Saturday, September 29, 2018: 9:00 AM

Background: The free radial forearm flap has been a workhorse flap in reconstruction for patients with head and neck cancer for many years. The radial forearm flap has the characteristics of thinness and pliability, which make it a proper choice for reconstruction of intra-oral defect. Leakage has been a troublesome concern when dealing with defects involving the mouth floor with the radial forearm flap due to lack of bulk.

Aim and objectives: We here present our experience using a chimeric radial forearm flap with the brachioradialis muscle in head and neck cancer reconstruction, aiming to reduce complications related to leakage.

Materials and methods: Between 2012/12/1 to 2016/11/30, 82 patients underwent reconstructive surgery with a free radial forearm flap. Among these patients, 10 were treated with a chimeric radial forearm flap and 72 patients were treated with a non-chimeric designed radial forearm flap. Among the chimeric flap group, 1 patient with the diagnosis of hypopharyngeal cancer was excluded due to lack of mouth floor defect (the brachioradialis muscle was used as a monitor flap in this case). We reviewed patients' basic data, peri-and post-operative condition, flap survival, and post-operative course of the 9 patients treated with a chimeric radial forearm flap. We also compared the operative time of these 9 patients with those of the remaining 72 patients treated with a non-chimeric designed radial forearm free flap.
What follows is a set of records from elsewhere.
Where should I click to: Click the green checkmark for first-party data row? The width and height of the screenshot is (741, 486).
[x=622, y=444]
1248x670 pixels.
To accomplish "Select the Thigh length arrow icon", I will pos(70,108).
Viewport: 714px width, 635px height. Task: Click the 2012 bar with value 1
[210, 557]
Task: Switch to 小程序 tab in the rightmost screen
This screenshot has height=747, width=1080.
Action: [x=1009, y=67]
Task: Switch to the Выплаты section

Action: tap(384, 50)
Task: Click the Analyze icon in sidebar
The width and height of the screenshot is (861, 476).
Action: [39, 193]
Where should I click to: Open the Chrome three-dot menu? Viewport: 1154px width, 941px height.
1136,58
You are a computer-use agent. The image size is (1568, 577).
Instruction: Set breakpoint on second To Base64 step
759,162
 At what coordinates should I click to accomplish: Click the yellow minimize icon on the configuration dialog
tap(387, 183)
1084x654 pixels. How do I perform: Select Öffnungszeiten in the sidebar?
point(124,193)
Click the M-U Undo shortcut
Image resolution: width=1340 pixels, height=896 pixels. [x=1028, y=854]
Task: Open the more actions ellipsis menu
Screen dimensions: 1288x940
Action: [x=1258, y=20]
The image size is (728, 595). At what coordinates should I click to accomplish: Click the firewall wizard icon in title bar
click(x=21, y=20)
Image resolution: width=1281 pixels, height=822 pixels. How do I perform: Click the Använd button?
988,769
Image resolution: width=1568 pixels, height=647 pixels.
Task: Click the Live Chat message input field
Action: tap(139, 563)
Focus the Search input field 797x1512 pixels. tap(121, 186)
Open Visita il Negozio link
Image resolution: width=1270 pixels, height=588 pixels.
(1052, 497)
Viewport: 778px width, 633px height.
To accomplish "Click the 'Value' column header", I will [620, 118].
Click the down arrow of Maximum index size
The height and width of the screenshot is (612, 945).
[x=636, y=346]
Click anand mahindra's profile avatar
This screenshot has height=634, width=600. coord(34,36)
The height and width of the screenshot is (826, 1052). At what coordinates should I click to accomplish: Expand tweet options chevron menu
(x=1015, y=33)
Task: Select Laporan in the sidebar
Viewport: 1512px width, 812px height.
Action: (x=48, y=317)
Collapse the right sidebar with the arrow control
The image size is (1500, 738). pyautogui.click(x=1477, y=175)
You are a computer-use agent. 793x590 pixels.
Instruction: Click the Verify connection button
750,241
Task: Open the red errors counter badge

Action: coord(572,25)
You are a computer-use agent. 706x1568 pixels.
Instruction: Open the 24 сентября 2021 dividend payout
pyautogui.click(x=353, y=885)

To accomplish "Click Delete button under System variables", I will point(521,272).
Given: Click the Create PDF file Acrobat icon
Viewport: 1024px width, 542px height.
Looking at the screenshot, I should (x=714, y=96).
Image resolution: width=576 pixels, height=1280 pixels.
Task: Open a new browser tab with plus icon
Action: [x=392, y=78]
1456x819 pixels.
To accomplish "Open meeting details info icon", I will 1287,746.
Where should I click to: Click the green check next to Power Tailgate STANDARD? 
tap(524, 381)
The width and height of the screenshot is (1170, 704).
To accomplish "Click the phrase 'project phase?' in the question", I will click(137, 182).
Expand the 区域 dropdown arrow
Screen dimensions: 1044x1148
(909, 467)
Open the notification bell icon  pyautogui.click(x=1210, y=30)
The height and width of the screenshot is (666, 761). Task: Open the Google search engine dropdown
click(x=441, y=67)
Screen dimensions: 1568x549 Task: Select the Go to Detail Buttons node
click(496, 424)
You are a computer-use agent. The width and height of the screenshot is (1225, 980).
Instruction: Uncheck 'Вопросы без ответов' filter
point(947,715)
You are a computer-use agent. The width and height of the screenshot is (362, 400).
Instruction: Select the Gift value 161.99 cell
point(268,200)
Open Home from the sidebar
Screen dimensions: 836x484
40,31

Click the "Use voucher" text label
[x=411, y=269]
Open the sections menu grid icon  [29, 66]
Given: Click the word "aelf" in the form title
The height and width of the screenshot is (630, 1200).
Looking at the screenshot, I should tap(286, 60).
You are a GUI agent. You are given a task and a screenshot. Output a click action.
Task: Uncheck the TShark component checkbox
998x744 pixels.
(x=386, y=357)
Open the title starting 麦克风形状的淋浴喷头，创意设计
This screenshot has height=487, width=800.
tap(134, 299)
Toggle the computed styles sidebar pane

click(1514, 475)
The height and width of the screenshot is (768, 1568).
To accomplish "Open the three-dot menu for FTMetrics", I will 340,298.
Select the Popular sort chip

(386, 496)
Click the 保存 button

Results: In the chimeric flap group, the muscle part of the chimeric flap was used to obliterate a mouth floor defect. Total flap survival occurred in 7 patients, minimal flap edge necrosis in 1 patient, and total flap loss in 1 patient. 8 patients had an uneventful hospital course without any complication related to wound leakage. 1 patient experienced total flap loss due to vessel kinking. In the non-chimeric designed flap group, 7 patients experienced complications related to wound leakage with various extent during hospitalization. The mean operative times for chimeric and non-chimeric designed radial forearm flaps were not significantly different (chimeric: 329.9 mins, non-chimeric: 351.7 mins, P=0.1032). Morbidity of the donor site was limited.

Conclusion: The chimeric radial forearm and brachioradialis muscle flap is a practical and effective technique in head and neck cancer reconstruction with the advantage of reducing complications related to leakage.